In this example 100000 MiB is the size of malloc in above diff.
The variable for it was unsigned int, so malloc size is actually 4GiB.
Updated by tkusumi almost 8 years ago
@dillon, thanks for this commit.
https://gitweb.dragonflybsd.org/dragonfly.git/commit/e16c650d787872d60f6ca3d20a7f1bc1e0c19261
It did fix the panic, but now threads no longer get killed by oom, nor am I able to kill them.
It continues showing this shortage messages, and requires reboot in the end.

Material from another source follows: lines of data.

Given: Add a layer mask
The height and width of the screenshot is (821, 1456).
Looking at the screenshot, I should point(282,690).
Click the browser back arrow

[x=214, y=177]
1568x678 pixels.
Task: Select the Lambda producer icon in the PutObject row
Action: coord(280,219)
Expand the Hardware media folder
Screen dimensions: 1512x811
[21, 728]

https://leaf.dragonflybsd.org/~tkusumi/diff/fio_bs_swap.PNG
Updated by dillon almost 8 years ago
The fio program catches ^C. You should be able to kill it by ^Z'ing it to stop it and then doing a 'killall -9 fio'. Not sure why the low memory code couldn't kill it, though it could be that it is and the fio parent is re-forking or something like that. Either way the program with the arguments you specify appears to try to manipulate around 32GB of memory, so if you don't have the resources to support that the machine is not going to be happy. You can reduce the impact on the rest of the machine by setting a memoryuse resource limit (x 10 jobs). For example, from csh/tcsh: limit memoryuse 100m, and then run the fio job.
-Matt
Updated by tkusumi almost 8 years ago
yeah, I don't care if the arguments require more than physical ram or anything, because that's what I was trying to do, but my expectation was threads get killed by oom-killer (or whatever called in dfly's vm) like it got killed before this fix.
Updated by tkusumi almost 8 years ago
- Status changed from New to Closed
The kernel panic is fixed.
Though there's still a problem with it (as mentioned), it's a different topic from this panic, and also not possible to fix it right at the moment (according to dillon@).